§ Stated goal
Copy the listing lines between the line holding "You are a computer-use agent. Screen" and the line holding "pos(554,120)", inclusive, with "dropdown" changed to "drop-down" and nothing else altered.

§ Input rows
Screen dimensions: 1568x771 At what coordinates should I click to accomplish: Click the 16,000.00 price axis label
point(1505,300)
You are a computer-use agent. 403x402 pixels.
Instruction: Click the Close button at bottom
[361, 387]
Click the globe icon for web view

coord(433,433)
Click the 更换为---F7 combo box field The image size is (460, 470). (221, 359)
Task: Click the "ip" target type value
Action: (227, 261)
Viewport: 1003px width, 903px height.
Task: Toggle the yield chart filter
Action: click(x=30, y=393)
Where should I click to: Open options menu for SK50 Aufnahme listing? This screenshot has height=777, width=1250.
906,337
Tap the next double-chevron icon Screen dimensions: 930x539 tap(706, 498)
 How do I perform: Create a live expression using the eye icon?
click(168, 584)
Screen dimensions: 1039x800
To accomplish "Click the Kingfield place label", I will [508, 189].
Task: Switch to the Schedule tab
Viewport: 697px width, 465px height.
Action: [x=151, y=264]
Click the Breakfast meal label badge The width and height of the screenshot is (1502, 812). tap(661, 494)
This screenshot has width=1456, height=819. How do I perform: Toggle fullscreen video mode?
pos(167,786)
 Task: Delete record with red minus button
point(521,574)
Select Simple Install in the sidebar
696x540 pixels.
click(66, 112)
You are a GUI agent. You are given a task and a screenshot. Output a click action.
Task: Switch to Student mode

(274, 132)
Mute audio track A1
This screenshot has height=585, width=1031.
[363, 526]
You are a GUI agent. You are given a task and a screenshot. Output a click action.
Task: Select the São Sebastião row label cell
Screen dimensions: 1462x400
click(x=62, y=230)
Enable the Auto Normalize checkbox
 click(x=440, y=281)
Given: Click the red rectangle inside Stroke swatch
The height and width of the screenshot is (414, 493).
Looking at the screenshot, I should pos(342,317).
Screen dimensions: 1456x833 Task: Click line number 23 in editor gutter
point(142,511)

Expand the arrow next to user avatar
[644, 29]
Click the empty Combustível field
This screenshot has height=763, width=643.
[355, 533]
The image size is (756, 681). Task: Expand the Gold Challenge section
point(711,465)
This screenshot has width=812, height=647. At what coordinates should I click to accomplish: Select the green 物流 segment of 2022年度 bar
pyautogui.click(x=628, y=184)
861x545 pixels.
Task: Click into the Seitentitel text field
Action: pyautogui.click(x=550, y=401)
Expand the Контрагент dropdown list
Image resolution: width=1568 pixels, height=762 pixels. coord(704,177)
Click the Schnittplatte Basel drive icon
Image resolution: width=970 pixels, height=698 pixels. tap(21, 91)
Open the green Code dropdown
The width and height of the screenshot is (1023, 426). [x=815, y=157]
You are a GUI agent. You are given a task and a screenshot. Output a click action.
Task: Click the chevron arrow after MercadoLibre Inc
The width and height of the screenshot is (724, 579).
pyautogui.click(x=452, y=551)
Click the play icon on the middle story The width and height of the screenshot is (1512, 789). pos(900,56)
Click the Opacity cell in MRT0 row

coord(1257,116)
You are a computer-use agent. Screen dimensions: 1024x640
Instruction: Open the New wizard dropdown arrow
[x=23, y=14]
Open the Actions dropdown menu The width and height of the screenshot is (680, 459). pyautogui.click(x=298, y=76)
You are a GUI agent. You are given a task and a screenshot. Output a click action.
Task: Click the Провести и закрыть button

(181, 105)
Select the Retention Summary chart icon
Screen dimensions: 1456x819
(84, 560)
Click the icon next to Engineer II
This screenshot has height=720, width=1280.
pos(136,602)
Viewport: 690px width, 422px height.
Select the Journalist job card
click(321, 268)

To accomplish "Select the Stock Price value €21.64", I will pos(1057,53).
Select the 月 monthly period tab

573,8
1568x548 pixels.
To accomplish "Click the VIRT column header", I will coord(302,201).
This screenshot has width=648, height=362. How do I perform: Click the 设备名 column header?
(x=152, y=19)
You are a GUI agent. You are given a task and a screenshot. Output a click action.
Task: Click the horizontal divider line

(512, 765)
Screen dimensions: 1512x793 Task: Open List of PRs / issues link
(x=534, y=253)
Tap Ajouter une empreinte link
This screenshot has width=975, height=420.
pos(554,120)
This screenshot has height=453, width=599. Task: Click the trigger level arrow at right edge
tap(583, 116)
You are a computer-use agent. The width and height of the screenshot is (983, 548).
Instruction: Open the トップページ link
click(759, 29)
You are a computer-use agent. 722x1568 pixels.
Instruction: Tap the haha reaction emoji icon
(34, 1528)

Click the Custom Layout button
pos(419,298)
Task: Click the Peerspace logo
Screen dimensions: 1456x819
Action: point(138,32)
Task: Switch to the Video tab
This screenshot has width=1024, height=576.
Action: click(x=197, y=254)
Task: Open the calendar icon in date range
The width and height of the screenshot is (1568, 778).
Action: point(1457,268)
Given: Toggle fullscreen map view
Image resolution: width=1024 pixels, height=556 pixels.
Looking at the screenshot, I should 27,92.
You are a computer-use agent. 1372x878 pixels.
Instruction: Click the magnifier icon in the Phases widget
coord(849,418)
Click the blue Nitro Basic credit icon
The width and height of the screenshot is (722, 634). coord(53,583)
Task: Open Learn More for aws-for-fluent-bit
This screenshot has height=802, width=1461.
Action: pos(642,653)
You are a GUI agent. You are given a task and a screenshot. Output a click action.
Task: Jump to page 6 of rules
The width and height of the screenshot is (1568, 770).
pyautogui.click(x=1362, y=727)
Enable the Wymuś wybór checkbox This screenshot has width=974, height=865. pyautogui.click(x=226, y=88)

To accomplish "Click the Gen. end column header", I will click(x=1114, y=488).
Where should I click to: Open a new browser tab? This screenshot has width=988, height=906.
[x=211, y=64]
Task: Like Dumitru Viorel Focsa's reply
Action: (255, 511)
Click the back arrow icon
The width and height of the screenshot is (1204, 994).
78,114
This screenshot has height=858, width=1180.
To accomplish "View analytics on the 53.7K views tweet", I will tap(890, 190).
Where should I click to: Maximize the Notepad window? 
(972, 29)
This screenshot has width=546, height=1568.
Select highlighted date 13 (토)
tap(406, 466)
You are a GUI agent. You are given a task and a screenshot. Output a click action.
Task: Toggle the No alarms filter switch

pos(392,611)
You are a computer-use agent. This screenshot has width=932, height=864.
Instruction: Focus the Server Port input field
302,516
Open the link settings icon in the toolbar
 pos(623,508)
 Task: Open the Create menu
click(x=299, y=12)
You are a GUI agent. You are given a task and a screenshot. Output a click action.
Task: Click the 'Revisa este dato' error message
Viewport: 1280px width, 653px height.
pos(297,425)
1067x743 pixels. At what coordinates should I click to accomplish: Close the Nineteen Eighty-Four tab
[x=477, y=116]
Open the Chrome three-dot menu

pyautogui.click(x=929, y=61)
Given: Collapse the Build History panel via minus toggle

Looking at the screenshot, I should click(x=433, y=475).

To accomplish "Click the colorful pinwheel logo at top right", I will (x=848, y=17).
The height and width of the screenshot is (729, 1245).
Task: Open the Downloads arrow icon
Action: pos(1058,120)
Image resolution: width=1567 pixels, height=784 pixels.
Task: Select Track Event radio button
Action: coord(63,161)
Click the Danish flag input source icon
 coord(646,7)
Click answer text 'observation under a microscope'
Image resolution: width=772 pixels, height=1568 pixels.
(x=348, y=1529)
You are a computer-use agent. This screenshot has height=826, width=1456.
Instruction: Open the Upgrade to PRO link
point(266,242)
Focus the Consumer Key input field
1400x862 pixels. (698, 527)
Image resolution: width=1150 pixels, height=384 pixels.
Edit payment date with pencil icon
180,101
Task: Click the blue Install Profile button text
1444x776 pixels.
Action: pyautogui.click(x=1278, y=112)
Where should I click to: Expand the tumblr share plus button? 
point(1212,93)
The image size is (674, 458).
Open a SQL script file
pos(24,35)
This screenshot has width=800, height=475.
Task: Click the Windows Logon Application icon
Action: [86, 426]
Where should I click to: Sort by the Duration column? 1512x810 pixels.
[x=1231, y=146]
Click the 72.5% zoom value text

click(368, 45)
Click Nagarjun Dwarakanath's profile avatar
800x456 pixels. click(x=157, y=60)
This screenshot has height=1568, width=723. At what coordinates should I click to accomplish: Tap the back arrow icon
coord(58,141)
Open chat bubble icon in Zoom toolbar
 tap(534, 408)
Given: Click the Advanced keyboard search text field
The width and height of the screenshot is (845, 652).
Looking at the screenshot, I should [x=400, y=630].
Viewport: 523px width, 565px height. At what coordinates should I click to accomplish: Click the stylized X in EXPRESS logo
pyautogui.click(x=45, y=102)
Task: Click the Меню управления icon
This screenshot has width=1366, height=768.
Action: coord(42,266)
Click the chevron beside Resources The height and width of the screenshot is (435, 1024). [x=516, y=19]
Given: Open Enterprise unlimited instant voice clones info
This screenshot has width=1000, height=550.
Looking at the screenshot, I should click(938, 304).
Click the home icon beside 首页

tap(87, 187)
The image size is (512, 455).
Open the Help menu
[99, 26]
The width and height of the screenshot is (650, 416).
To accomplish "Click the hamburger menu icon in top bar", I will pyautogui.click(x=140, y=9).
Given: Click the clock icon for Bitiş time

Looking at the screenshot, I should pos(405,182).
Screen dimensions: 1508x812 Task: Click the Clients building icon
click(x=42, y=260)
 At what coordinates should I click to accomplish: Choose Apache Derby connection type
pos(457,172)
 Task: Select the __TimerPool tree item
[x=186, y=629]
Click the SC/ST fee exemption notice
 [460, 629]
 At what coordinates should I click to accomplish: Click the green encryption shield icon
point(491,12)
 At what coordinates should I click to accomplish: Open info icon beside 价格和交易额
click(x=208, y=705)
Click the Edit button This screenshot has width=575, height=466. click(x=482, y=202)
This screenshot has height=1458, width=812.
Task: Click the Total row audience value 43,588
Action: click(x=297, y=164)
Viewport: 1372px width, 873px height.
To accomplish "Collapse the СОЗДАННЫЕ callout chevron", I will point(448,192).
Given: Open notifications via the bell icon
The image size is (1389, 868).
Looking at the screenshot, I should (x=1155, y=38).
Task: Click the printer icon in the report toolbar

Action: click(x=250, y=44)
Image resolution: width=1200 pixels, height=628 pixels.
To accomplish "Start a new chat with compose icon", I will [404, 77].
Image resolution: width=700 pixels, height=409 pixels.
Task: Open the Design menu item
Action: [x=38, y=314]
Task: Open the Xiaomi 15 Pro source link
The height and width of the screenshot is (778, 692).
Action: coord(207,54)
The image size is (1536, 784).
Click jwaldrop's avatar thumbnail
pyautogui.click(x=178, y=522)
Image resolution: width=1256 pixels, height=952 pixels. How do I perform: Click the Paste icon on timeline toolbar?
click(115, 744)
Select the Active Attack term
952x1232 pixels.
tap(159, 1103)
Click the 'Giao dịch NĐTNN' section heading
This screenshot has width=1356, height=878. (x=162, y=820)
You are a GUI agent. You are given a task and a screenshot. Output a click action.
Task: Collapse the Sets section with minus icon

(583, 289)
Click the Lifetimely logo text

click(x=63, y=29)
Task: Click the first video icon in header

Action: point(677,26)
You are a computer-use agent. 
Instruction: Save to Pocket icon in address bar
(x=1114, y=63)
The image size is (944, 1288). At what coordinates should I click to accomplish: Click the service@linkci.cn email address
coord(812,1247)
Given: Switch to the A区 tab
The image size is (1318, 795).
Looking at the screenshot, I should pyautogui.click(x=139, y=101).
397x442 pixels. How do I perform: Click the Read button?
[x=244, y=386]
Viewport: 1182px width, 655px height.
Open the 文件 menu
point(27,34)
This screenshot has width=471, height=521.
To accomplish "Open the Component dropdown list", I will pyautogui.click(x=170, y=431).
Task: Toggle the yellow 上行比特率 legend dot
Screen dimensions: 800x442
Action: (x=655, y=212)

§ Completed task
You are a computer-use agent. Screen dimensions: 1024x640
Instruction: Open the New wizard drop-down arrow
[x=23, y=14]
Open the Actions drop-down menu The width and height of the screenshot is (680, 459). pyautogui.click(x=298, y=76)
You are a GUI agent. You are given a task and a screenshot. Output a click action.
Task: Click the Провести и закрыть button

(181, 105)
Select the Retention Summary chart icon
Screen dimensions: 1456x819
(84, 560)
Click the icon next to Engineer II
This screenshot has height=720, width=1280.
pos(136,602)
Viewport: 690px width, 422px height.
Select the Journalist job card
click(321, 268)

To accomplish "Select the Stock Price value €21.64", I will pos(1057,53).
Select the 月 monthly period tab

573,8
1568x548 pixels.
To accomplish "Click the VIRT column header", I will coord(302,201).
This screenshot has width=648, height=362. How do I perform: Click the 设备名 column header?
(x=152, y=19)
You are a GUI agent. You are given a task and a screenshot. Output a click action.
Task: Click the horizontal divider line

(512, 765)
Screen dimensions: 1512x793 Task: Open List of PRs / issues link
(x=534, y=253)
Tap Ajouter une empreinte link
This screenshot has width=975, height=420.
pos(554,120)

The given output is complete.